• _EXERCISE_
Print the listing below verbatim, passing over each picture.

• _DATA SHOWN_
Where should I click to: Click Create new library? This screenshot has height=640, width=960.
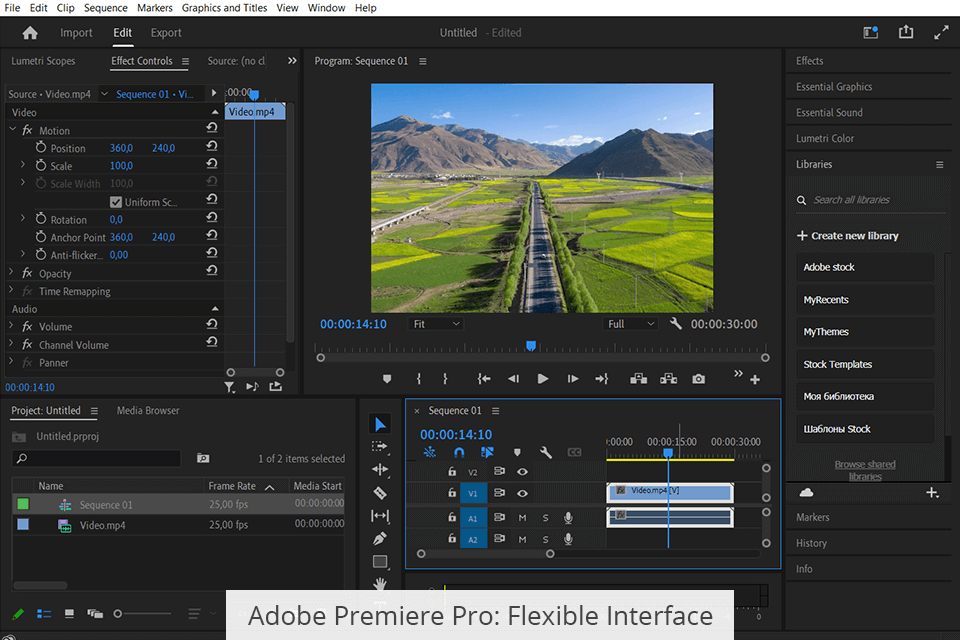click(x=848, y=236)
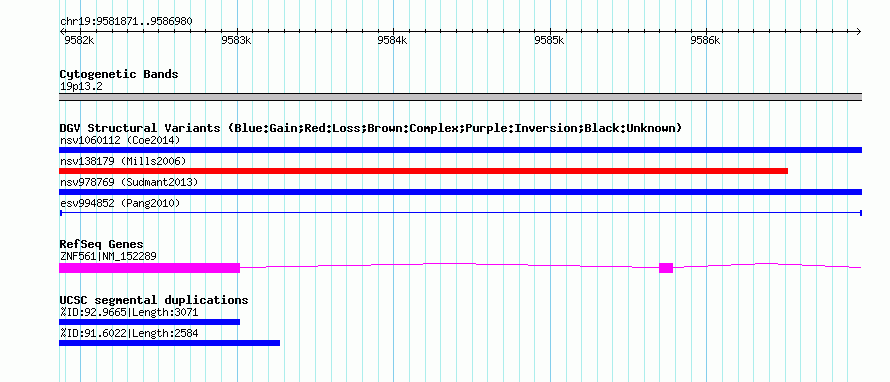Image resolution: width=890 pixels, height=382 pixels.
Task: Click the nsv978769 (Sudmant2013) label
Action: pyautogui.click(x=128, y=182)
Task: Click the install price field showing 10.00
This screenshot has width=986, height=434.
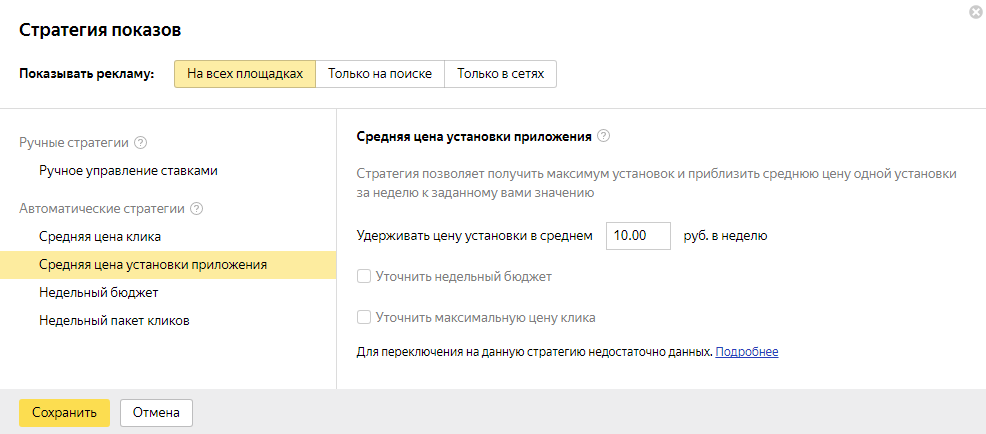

• _EXPECTED ANSWER_
Where should I click to: Click Create new library? This screenshot has height=640, width=960.
click(x=848, y=236)
Image resolution: width=890 pixels, height=382 pixels.
Task: Click the nsv978769 (Sudmant2013) label
Action: pyautogui.click(x=128, y=182)
Task: Click the install price field showing 10.00
This screenshot has width=986, height=434.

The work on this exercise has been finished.